◆ **TASK DIRECTIONS**: In the material below, which lines hold the word "agent"? Pick each one out.
....................
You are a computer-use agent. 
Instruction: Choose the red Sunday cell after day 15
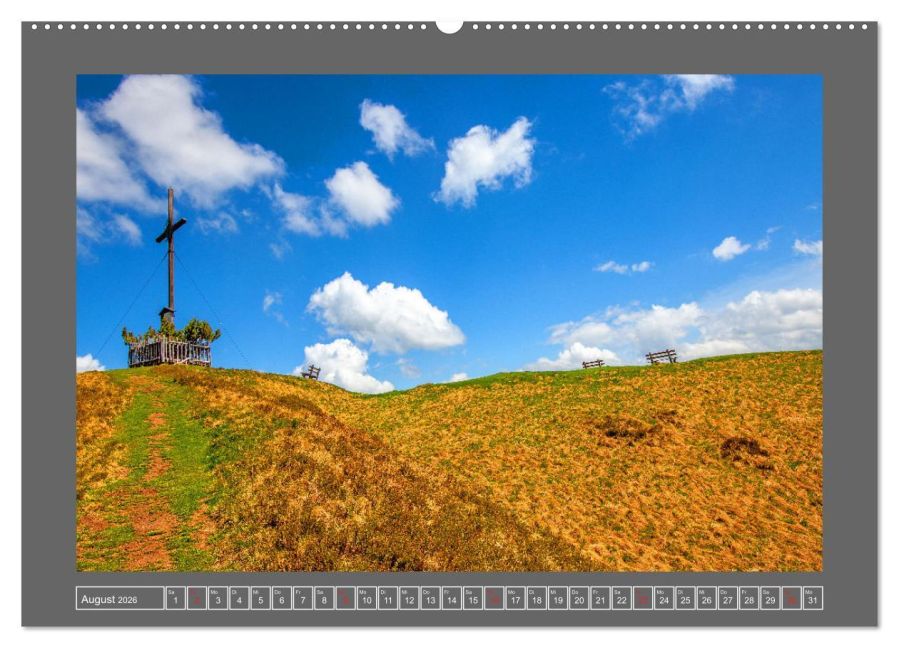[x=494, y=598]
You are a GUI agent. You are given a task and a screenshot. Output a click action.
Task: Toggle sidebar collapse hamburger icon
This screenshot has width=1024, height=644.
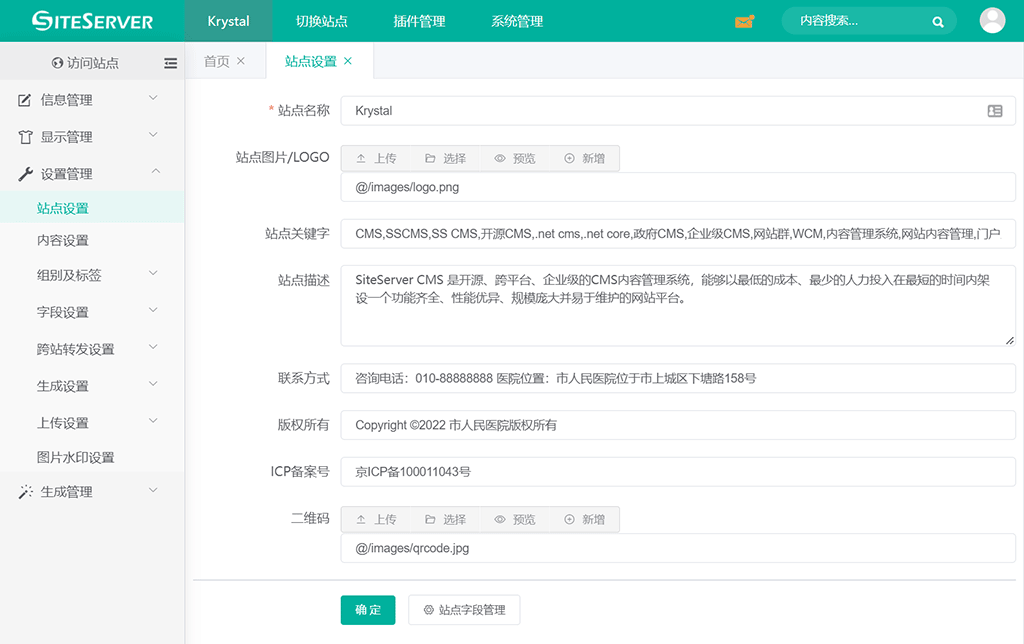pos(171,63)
....................
◆ **ANSWER BELOW**:
You are a computer-use agent. 
You are a GUI agent. You are given a task and a screenshot. Output a click action.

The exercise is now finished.